At 43 years old, Amber Neben (PX4 Sports) shows no signs of slowing down. The former time trial world champion added her third US pro time trial title on Thursday on a 22.5km course outside of Oak Ridge, Tennessee, beating much younger riders on her way to defending her 2017 stars-and-stripes jersey.
"It's so special," Neben told Cyclingnews after the podium ceremony. "I'm just so in awe with what God is doing with me right now. I'm 43 and I'm still in the sport and still winning national championships. So it's special in that sense.
"It's fun, and it definitely means a lot at this point in time, because there are never any guarantees," she said. "It took me so long to win the first one.
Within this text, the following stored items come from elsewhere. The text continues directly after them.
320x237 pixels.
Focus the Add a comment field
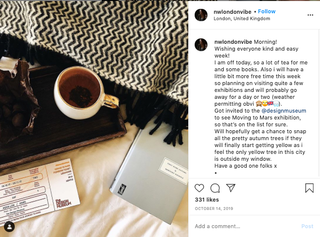pyautogui.click(x=245, y=226)
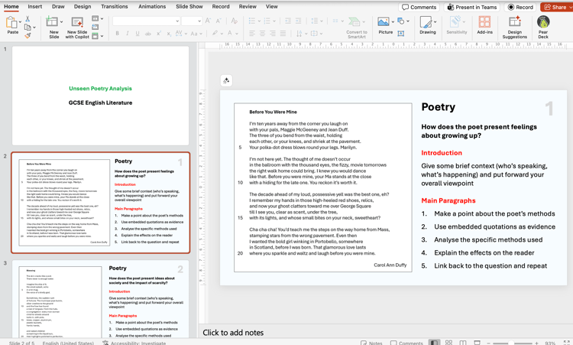Click the Picture icon

coord(383,22)
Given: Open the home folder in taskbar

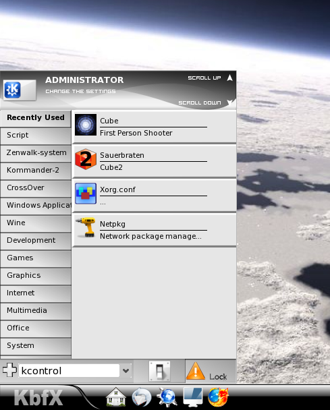Looking at the screenshot, I should coord(116,397).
There were seven or eight second places before I won the first one in 2012. So to have two now back-to-back is just amazing, and I'm enjoying it."
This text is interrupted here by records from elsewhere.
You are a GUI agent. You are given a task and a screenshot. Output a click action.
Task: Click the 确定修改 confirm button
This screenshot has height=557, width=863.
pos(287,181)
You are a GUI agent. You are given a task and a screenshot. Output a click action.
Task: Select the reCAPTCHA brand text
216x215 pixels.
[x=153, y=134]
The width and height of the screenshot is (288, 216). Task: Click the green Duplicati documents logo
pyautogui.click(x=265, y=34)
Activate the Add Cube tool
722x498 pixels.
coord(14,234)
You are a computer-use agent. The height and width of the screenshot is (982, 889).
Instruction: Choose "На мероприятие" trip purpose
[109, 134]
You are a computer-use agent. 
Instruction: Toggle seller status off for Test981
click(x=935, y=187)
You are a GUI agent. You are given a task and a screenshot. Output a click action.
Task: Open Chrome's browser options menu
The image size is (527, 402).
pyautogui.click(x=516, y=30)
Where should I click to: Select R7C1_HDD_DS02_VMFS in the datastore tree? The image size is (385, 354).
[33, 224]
To say Neben has raced sparingly this year would be underselling it. Riding under her own PX4 formation, Neben has competed in just three days of racing this year, including Thursday's time trial championship. She also won gold at the Pan American time trial championships and most recently took top honours at the Chrono Gatineau time trial in Canada.
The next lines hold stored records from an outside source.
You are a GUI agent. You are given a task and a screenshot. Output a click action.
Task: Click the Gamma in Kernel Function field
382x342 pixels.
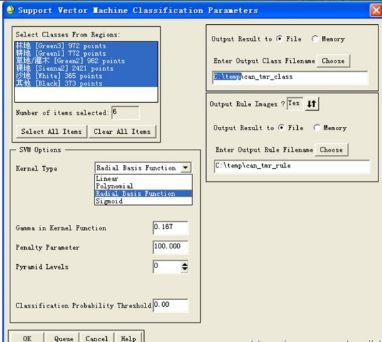pos(170,228)
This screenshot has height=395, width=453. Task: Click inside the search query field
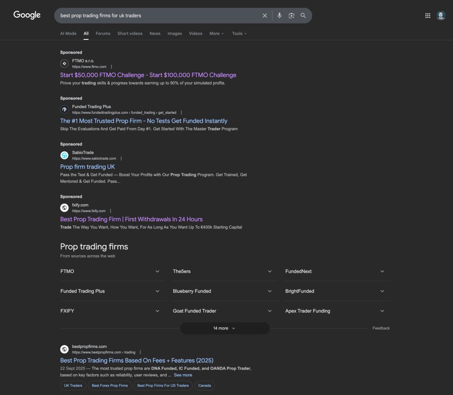155,15
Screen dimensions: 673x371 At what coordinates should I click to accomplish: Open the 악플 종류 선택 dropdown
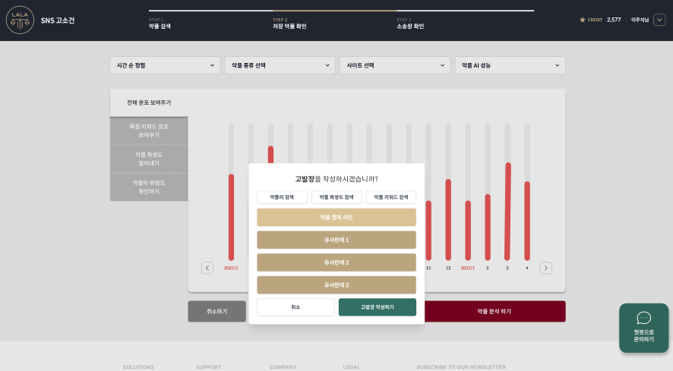click(279, 65)
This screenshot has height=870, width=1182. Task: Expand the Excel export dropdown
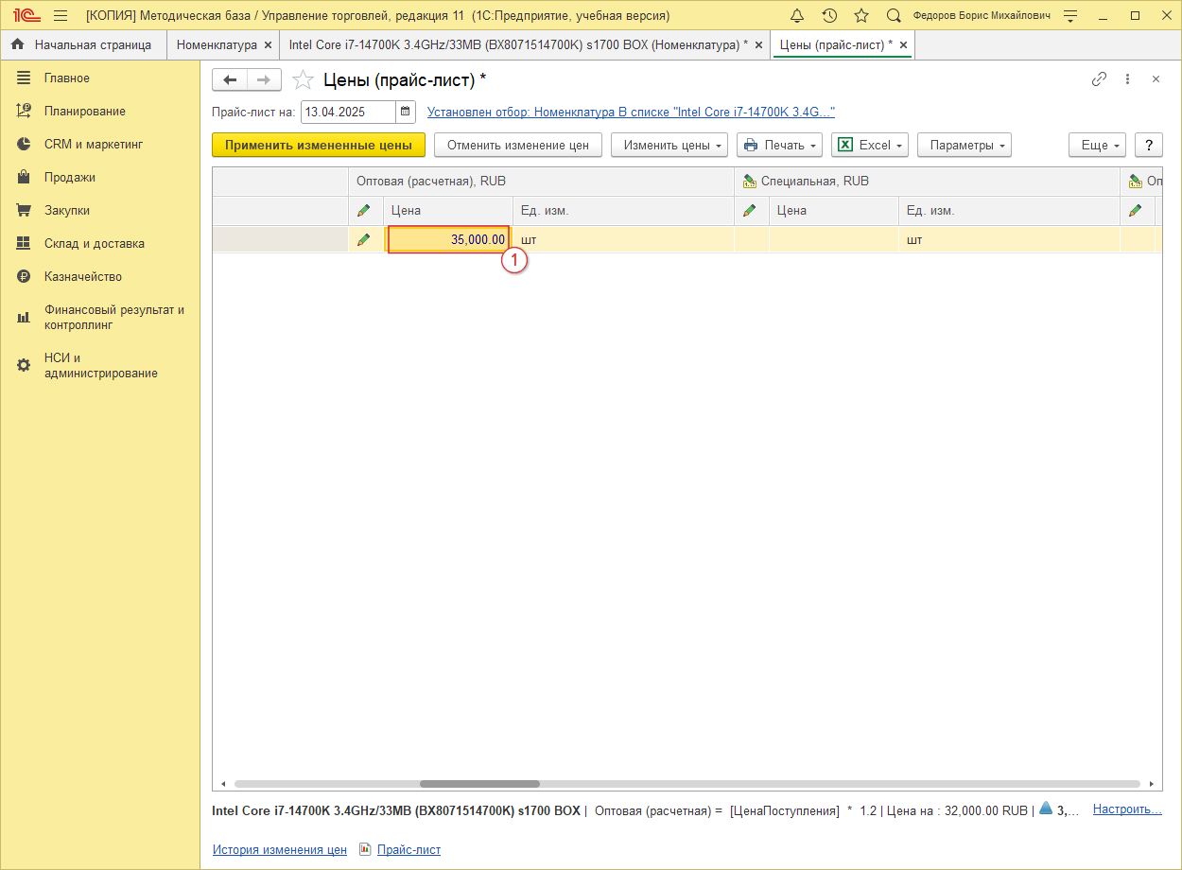[x=868, y=145]
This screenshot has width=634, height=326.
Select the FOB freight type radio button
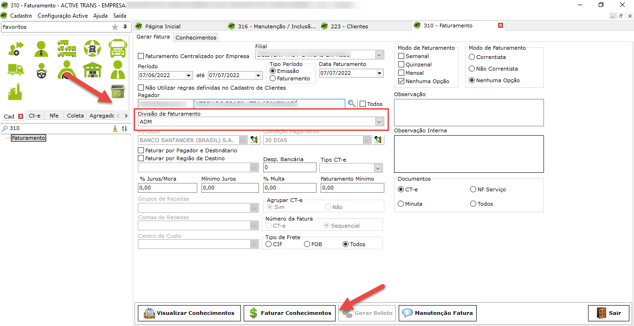pos(307,244)
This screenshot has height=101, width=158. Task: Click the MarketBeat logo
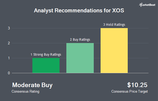pos(147,5)
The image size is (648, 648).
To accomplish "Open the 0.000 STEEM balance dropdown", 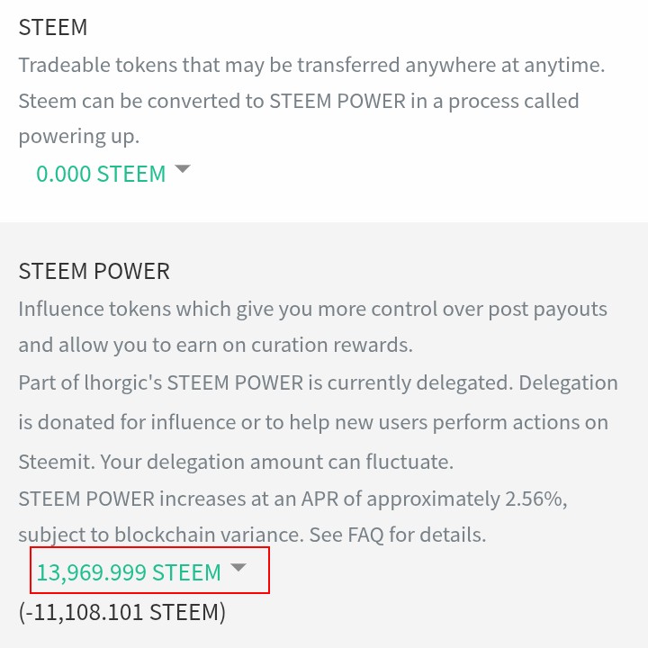I will [101, 174].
On Thursday, a super-smooth Neben beat 28-year-old Tayler Wiles (Trek-Drops) by 15 seconds and 20-year-old Emma White (Rally Cycling) by 38. Neben's rhythm and aerodynamics made it look like she was not suffering at all. She quickly dispelled that notion.
"On power courses like this it tends to be a lower-cadence ride for me, so maybe it makes it look a little easier, but I guarantee I'm riding it hard and feeling it," she said.
"Tayler rode awesomely. Tayler is great and Emma is great and Leah [Thomas] and Lauren Stephens are both excellent time triallists, too," she said. "So to be able to beat these guys on a course like this today is just fantastic."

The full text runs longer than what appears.